What I was seeing was tons of object/entity referenes for our persistent objects. However, the hibernate cache does not really work that way. Hibernate 'dehydrates' query results and persistent objects into their primitive components and identifiers. It stores this decomposed data in the L2 and query results cache, and on a cache hit, it rehydrates/recomposes them into the requested persistent object.

But the profiler does not lie. One of our objects, for which there are conceptually 60 some odd instances, had over 20,000 referenced instances on the heap. Yikes. Obviously, we're doing something wrong, or are we... ?

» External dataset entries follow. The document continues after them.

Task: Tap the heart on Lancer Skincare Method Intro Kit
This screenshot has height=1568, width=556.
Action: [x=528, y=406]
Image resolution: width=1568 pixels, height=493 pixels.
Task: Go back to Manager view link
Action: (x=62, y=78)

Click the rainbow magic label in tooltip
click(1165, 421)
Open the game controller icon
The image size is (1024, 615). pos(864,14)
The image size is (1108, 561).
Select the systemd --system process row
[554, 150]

Ok, Mr. Profiler, who is holding the references on the heap? Drill down a bit through the query cache, past some HashMap entries, into the... keys... keys, you say? Hrm, not values. Interesting. Well, looky here. Hibernate's QueryKey is holding on to a Object[] values array, which is holding the majority of our persistent object references. Ouch. In addition to that, it has a map inside of it whose values also contain non-trivial amount of references to our entities.

Well, nuts. Code spelunking ensues. QueryKey is just as it sounds -- an object that can act as a unique key for query results. This means it includes stuff like the SQL query text itself as well as any parameters (positional or named) that specifically identify a unique result set.

Objects, Objects, Everywhere

Now, silly me, since we are using an object relational mapping, I was using objects for the parameters in my HQL. Something along the lines of:
final Cat mate = ...;
final String hql = "from Cat as cat where cat.mate = ?"
final Query q = session.createQuery(hql);
q.setParameter(0, mate);
q.setCacheable(true);
In this case, the entire Cat mate (and everything he references) would be held in perpetuity. Well, until either the query cache exceeds his configured limits and it is evicted, or the table is modified and the results become dirty.

Let's not forget our friends the Criteria queries, either. Because it is only through criteria that we can get our friend the natural id cache optimization. (and please pardon the contrived-ness of the cat natural id example)
final String foo = "something";
final Cat mate = ...;

final Criteria crit;
final NaturalIdentifier natId;

crit = session.createCriteria(Cat.class);
natId = Restrictions.naturalId();
natId.set("mate", mate);
natId.set("foo", foo);
crit.add(natId);
crit.setCacheable(true);
In the same fashion as the HQL, this will result in hard references to 'mate' and 'foo' held for the cache-life of the query results.

How To Make a Bad Problem Worse

Even worse, in our case, was the fact that we would do the equivalent of load the same 'mate' over and over again (maybe this cat is severely non-monogamous). And whether loaded from L2 cache or directly from the database, the mate Cat now existed as multiple instances, even though they are hashCode()/equals() equivalent. But QueryKey in the query cache doesn't know that. He only knows what he is handed. And he is handed equivalent duplicates over and over and over again, and only lets go of them on cache eviction. So, not only do we end up with essentially unnecessary references to objects held onto by the query keys in the cache, we instantiate and hold onto multiple multiple instantiations of the same object and hold on to those, too. Bear with me as I bow my head in shame...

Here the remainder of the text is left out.